- _Data_
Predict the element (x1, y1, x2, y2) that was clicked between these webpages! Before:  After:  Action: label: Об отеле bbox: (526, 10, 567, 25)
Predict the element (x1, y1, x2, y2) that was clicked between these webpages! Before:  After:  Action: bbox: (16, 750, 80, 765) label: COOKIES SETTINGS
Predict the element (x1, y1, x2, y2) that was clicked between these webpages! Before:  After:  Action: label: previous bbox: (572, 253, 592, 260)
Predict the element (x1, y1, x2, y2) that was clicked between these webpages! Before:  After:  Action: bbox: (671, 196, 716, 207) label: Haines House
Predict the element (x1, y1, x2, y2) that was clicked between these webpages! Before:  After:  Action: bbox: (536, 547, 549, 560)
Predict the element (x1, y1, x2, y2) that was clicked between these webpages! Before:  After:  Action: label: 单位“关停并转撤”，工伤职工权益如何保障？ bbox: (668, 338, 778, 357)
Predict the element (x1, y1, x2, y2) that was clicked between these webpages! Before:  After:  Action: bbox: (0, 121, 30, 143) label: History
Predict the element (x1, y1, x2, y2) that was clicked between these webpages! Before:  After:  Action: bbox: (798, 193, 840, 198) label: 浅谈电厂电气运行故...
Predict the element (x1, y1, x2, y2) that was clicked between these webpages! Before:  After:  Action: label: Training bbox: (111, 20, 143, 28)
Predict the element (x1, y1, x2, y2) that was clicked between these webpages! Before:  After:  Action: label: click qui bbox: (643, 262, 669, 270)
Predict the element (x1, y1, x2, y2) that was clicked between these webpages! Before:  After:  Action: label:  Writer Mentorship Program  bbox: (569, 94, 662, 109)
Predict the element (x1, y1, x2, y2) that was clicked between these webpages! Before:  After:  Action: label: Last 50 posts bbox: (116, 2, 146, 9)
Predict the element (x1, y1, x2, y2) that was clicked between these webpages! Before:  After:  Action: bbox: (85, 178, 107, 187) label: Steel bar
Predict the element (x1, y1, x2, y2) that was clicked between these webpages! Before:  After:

- _The task_
Extract every line of the listing above and reproduce each one character for character, keeping the original order.

- _Task answer_
Predict the element (x1, y1, x2, y2) that was clicked between these webpages! Before:  After:  Action: label: Об отеле bbox: (526, 10, 567, 25)
Predict the element (x1, y1, x2, y2) that was clicked between these webpages! Before:  After:  Action: bbox: (16, 750, 80, 765) label: COOKIES SETTINGS
Predict the element (x1, y1, x2, y2) that was clicked between these webpages! Before:  After:  Action: label: previous bbox: (572, 253, 592, 260)
Predict the element (x1, y1, x2, y2) that was clicked between these webpages! Before:  After:  Action: bbox: (671, 196, 716, 207) label: Haines House
Predict the element (x1, y1, x2, y2) that was clicked between these webpages! Before:  After:  Action: bbox: (536, 547, 549, 560)
Predict the element (x1, y1, x2, y2) that was clicked between these webpages! Before:  After:  Action: label: 单位“关停并转撤”，工伤职工权益如何保障？ bbox: (668, 338, 778, 357)
Predict the element (x1, y1, x2, y2) that was clicked between these webpages! Before:  After:  Action: bbox: (0, 121, 30, 143) label: History
Predict the element (x1, y1, x2, y2) that was clicked between these webpages! Before:  After:  Action: bbox: (798, 193, 840, 198) label: 浅谈电厂电气运行故...
Predict the element (x1, y1, x2, y2) that was clicked between these webpages! Before:  After:  Action: label: Training bbox: (111, 20, 143, 28)
Predict the element (x1, y1, x2, y2) that was clicked between these webpages! Before:  After:  Action: label: click qui bbox: (643, 262, 669, 270)
Predict the element (x1, y1, x2, y2) that was clicked between these webpages! Before:  After:  Action: label:  Writer Mentorship Program  bbox: (569, 94, 662, 109)
Predict the element (x1, y1, x2, y2) that was clicked between these webpages! Before:  After:  Action: label: Last 50 posts bbox: (116, 2, 146, 9)
Predict the element (x1, y1, x2, y2) that was clicked between these webpages! Before:  After:  Action: bbox: (85, 178, 107, 187) label: Steel bar
Predict the element (x1, y1, x2, y2) that was clicked between these webpages! Before:  After:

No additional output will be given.